The lines of the records that include "nghỉ" should all be copied.

(Collected data entries)
---

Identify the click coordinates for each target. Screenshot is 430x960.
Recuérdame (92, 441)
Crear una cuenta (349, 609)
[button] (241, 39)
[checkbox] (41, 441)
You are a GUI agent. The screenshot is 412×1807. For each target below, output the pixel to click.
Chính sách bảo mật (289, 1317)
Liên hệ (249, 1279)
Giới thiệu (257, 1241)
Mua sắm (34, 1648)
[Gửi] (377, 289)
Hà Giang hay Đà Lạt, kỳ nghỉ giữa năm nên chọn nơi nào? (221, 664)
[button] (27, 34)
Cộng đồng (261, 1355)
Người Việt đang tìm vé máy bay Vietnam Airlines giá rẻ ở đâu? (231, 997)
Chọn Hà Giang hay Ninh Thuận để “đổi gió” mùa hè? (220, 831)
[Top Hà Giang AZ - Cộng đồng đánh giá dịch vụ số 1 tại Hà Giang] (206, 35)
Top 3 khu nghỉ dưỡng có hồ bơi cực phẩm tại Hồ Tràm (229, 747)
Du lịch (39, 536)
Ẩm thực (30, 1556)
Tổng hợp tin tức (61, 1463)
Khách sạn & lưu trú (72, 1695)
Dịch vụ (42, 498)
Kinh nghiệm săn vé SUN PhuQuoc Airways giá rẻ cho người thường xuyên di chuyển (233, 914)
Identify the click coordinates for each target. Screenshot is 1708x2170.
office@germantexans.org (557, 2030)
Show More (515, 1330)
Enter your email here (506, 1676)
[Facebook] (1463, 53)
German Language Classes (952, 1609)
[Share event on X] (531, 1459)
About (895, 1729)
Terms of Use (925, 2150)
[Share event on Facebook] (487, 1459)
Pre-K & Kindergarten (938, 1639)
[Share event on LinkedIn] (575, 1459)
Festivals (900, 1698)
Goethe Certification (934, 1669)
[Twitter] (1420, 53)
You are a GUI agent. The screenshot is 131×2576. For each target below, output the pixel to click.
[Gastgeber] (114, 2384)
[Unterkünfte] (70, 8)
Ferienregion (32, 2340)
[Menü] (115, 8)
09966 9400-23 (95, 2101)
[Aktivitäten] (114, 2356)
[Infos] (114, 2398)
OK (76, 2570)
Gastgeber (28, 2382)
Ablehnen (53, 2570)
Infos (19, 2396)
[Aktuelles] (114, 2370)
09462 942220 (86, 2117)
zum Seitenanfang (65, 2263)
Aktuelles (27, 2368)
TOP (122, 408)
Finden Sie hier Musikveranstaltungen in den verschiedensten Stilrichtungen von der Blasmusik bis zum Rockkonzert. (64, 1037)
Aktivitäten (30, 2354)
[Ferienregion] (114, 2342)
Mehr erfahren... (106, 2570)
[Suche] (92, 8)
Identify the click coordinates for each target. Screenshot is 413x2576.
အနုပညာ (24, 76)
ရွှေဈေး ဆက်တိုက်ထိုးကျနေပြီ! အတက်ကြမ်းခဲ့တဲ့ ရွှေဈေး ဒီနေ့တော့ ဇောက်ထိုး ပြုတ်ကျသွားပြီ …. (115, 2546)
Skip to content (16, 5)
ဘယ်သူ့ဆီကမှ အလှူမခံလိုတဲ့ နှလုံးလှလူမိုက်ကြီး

---

| Your solution |
Hà Giang hay Đà Lạt, kỳ nghỉ giữa năm nên chọn nơi nào? (221, 664)
Top 3 khu nghỉ dưỡng có hồ bơi cực phẩm tại Hồ Tràm (229, 747)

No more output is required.